張ダビデ牧師は、このようにローマ書16章の最後の勧めが、今日の教会、そして信徒たちにも非常に直接的なメッセージを伝えていると見なし、教会は依然として分裂の危険にさらされ、世の文化と衝突し、信仰を揺るがす誘惑がそこかしこにあることを忘れてはならないと強調します。ゆえに共同体の内では、聖なる交わりと相互のケア、仕え合いを通して分裂の隙間が生じないよう努めなければならず、教会を破壊し信仰を試みに陥れるようなものに対しては見分けて警戒することが求められます。同時に個人のレベルでは、「善には賢く、悪には無知であれ」というパウロの要望を胸に刻み、日々福音によって自分自身を省みる霊的訓練が必要です。教会がこの道を歩むならば、神が約束されたとおり、平和の神がサタンを打ち砕いてくださり、イエス・キリストの恵みが私たちに豊かに臨むという確信を持つことができるのです。
ローマ書16章16-27節は、教会共同体が進むべき本質的な姿を提示しています。教会内における聖なる交わりと歓待、分裂を防ぎ人をつまずかせる者を警戒する分別力、そしてすべてを包括する福音の堅固さと神の栄光への志向性です。張ダビデ牧師は、この本文を通して、教会が分裂ではなく聖なる一体性へ向かう道は福音の力のうちにあり、私たちが悪から遠ざかり善に近づくほどに、最終的に平和の神が教会を平安へ導いてくださると解説します。
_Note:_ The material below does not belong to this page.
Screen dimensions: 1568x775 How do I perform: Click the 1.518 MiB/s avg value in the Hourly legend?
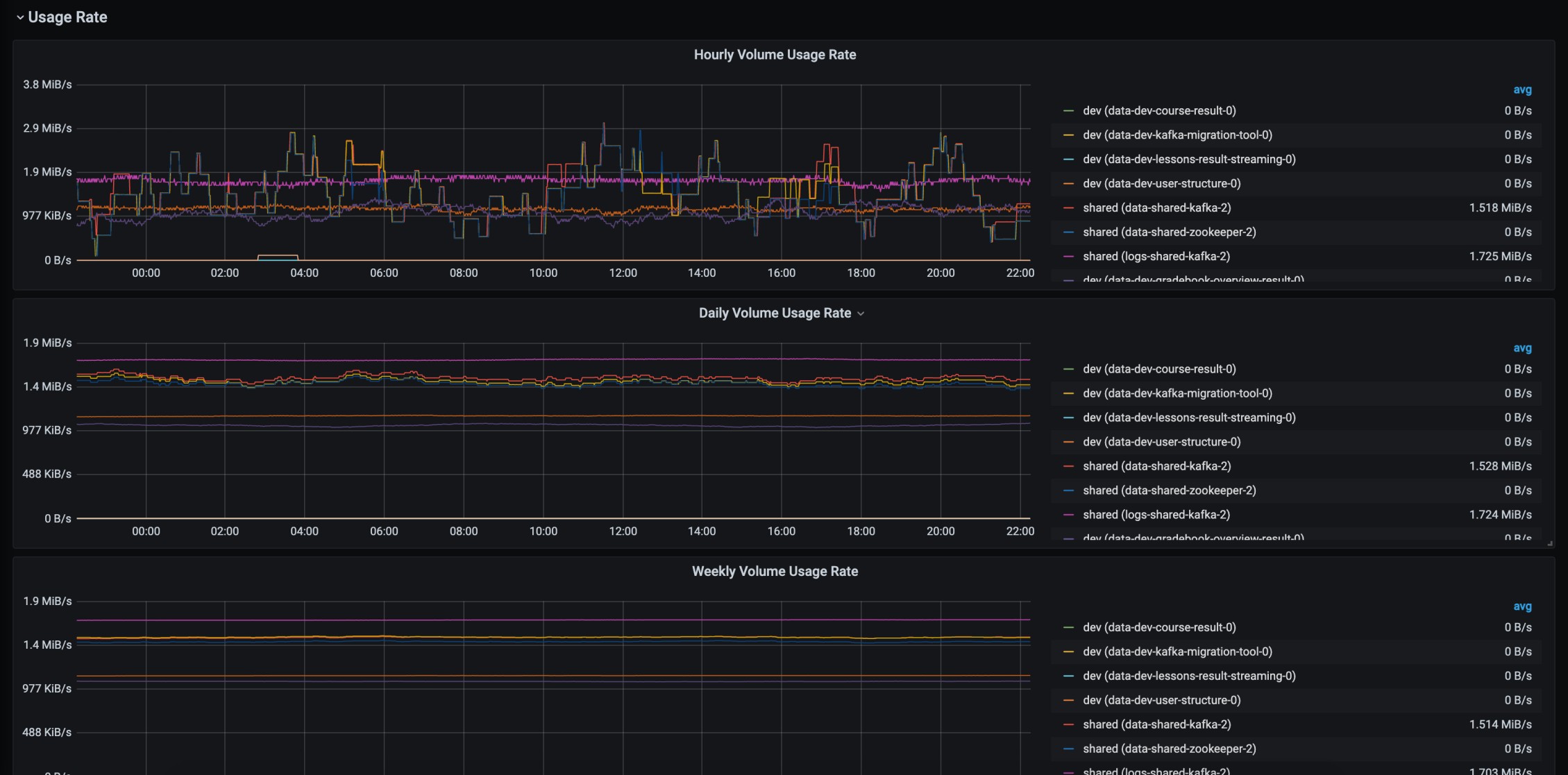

このメッセージは現代でも有効であり、教会が世の中でどのように映るかを左右する指標となります。教会のアイデンティティと使命は、聖なる性質、和解、そして福音による堅固さにかかっており、これこそが現代を生きる信徒たちがしっかりと心に留めるべき真理です。この教えを常に思い起こしながら、教会が一つのからだとして共に立ち、世と自分自身を振り返るとき、「唯一Wiseなる神に、イエス・キリストを通して、世々限りなく栄光がありますように、アーメン」という壮大な救いのドラマに私たちも参加することができるでしょう。
以上、ローマ書16章16-27節の本文を(1) 聖なる交わりと共同体の重要性、および(2) 分裂、試練、そして福音の堅固さという二つの小見出しで考察してきました。パウロは単に「教会内で仲良くしなさい」という挨拶を残すのではなく、教会の本質的使命を再確認し、その使命を妨げる分裂や偽りの教えを警戒させ、最終的には福音に根ざした堅固さによって神に栄光を帰する道を示しました。張ダビデ牧師が強調するように、教会がこの道を踏み外すことなく、分別力と愛、仕え合う心を兼ね備えて歩むならば、平和の神が教会を守り、教会を通して福音がいっそう広がっていくでしょう。これはパウロの時代だけでなく、現代にも有効な真理であり召命なのです。主イエス・キリストの恵みが教会とすべての聖徒に満ちあふれ、パウロが切に願った聖なる交わりと一体性が私たちの共同体にも深まっていくことを願います。アーメン。